In visuals, breakdown of Nigerian govt’s N15trn 3-year borrowing plan

It is no longer news that Nigeria intends to take additional loans in the coming years to close budget gaps.

The news is that in the next three years,(2022-2024) the Nigerian government has planned to borrow N15 trillion from external and domestic sources.

This plan is contained in the approved 2022-2024 Medium Term Expenditure Framework and Fiscal Strategy Paper (MTEF/FSP), and analyzed by Ripples Nigeria.

According to the document’s breakdown, N4.89 trillion in new foreign and domestic borrowings would be secured in 2022.
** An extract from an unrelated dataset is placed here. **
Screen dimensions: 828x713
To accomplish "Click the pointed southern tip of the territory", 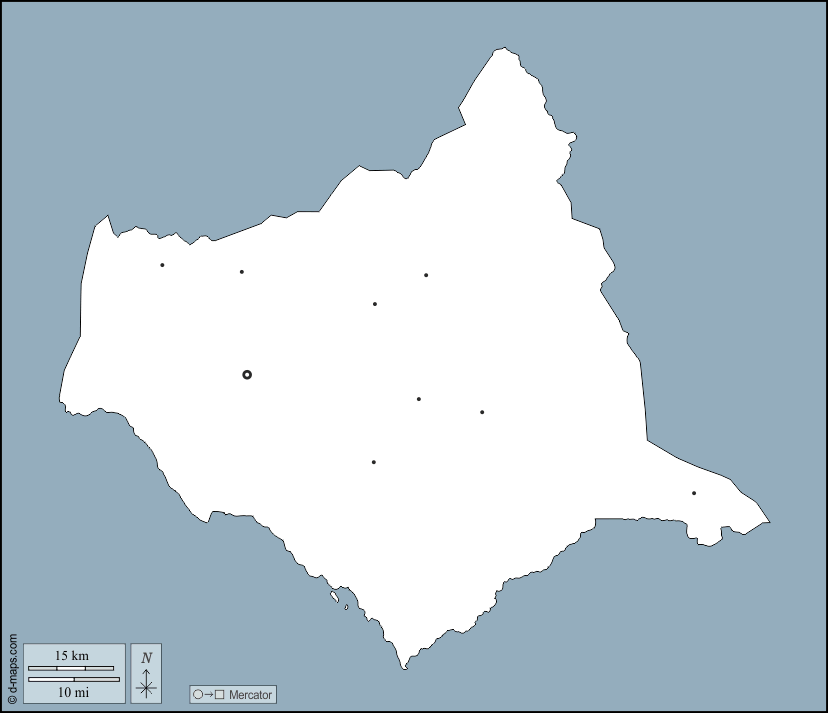I will click(404, 667).
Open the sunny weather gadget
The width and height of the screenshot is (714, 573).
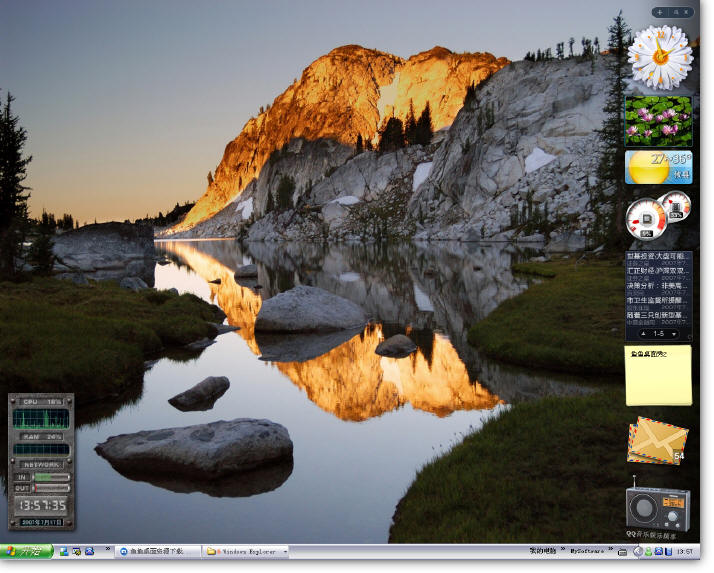point(658,167)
N2.44 trillion of the 2022 loans will come from the domestic market in the form of Treasury bills and bonds, among other, while the remaining N2.446 trillion will come from external sources such as the International Monetary Fund, World Bank, Eurobonds, and China, among others.
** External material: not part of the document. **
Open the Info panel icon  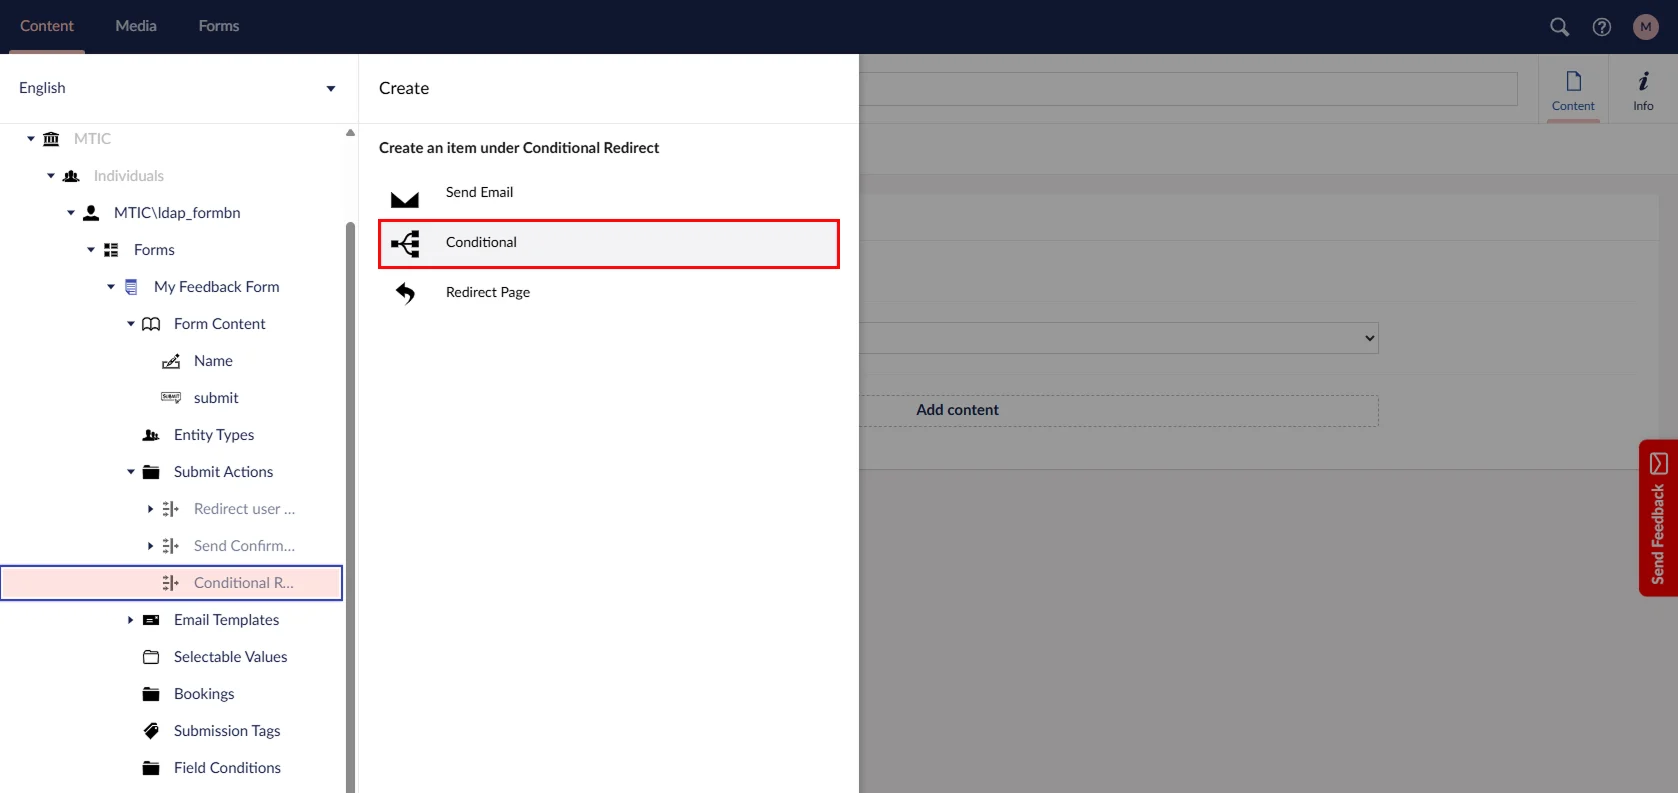pyautogui.click(x=1643, y=90)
In 2023, Nigeria’s election year, the country intends to borrow N4.75 trillion. This indicates that the country’s overall debt will reach N43 trillion by the time the current administration leaves office.

Read also: Senate approves $8.4bn, €490m borrowing plan

A breakdown from the document shows that the government intends to borrow, N2.37 trillion from Domestic sources and also N2.37 trillion from external sources in 2023.

In 2024, Nigeria will hit a new milestone in loans as the country will seek N5.35 trillion new borrowings to finance the year’s budget deficit.

Breakdown of 2024 loans shows that Nigeria will seek 2.67 trillion from domestic sources and another N2.67 trillion from external sources.

Despite the rising debt, the document prepared by the ministry of finance noted that there is no cause for worries.

Part of the document reads ‘The ratio of Nigeria’s Total Public Debt as a percentage of GDP remained sustainable at 21.61% as at December 31, 2020.

“Also, the ratio was below Nigeria’s country specific Debt Limit of 40% (2020 to 2023), and below the revised WB/IMF’s recommended threshold of 55% for Nigeria’s peer group, and ECOWAS convergence threshold of 70 percent.

“Total public debt will be kept within our self imposed debt sustainability threshold of 40 of GDP to ensure debt sustainability. Government will consider setting other prudential limits like Debt Service/Revenue Ratio to ensure continuing sustainability of FGN’s debts. Government will also negotiate a break on debt service with the Central Bank of Nigeria.

“Borrowing will be from domestic and external sources but a larger proportion of new borrowing will be from domestic sources using longterm instruments while for External Borrowing, concessional funding from multilateral and bilateral sources,” the document noted.